- Moody's says it may cut Aa1 credit rating if U.K. exits EU
- Britain leaving bloc would hit investment, Fitch says
A U.K. exit from the European Union would be negative for the British economy and its standing among investors, according to Fitch Ratings and Moody’s Investors Service.
Moody’s said it would put the U.K. on notice for a possible downgrade if Britons vote to leave the bloc in a referendum on June 23. Fitch said uncertainty in the event of a so-called Brexit would hurt business confidence and curtail investment. Britain is rated Aa1 at Moody’s and AA+ at Fitch, both the second-highest investment grade.
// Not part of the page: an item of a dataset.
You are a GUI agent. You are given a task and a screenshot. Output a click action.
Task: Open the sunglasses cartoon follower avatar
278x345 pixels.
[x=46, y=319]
“A decision to leave the EU would be credit negative for the U.K.,” Kathrin Muehlbronner, a senior vice president at Moody’s, said in an e-mailed statement on Monday. “The economic costs of a decision to leave the EU would outweigh the economic benefits.”
The pound fell the most since the banking crisis on Monday after London Mayor Boris Johnson became the highest-profile figure to say he’ll campaign to quit the EU. The decision by one of the U.K.’s most popular politicians marks a setback for Prime Minister David Cameron’s case for staying in the world’s biggest trading bloc.
A vote to exit “would likely lead to a prolonged period of uncertainty, which would negatively affect investment,” Moody’s said. “It would also place a significant burden on policy makers who would have to renegotiate the U.K.’s trade relations with the EU and other countries and regions, as well as reconsider other areas such as regulatory and immigration policies.”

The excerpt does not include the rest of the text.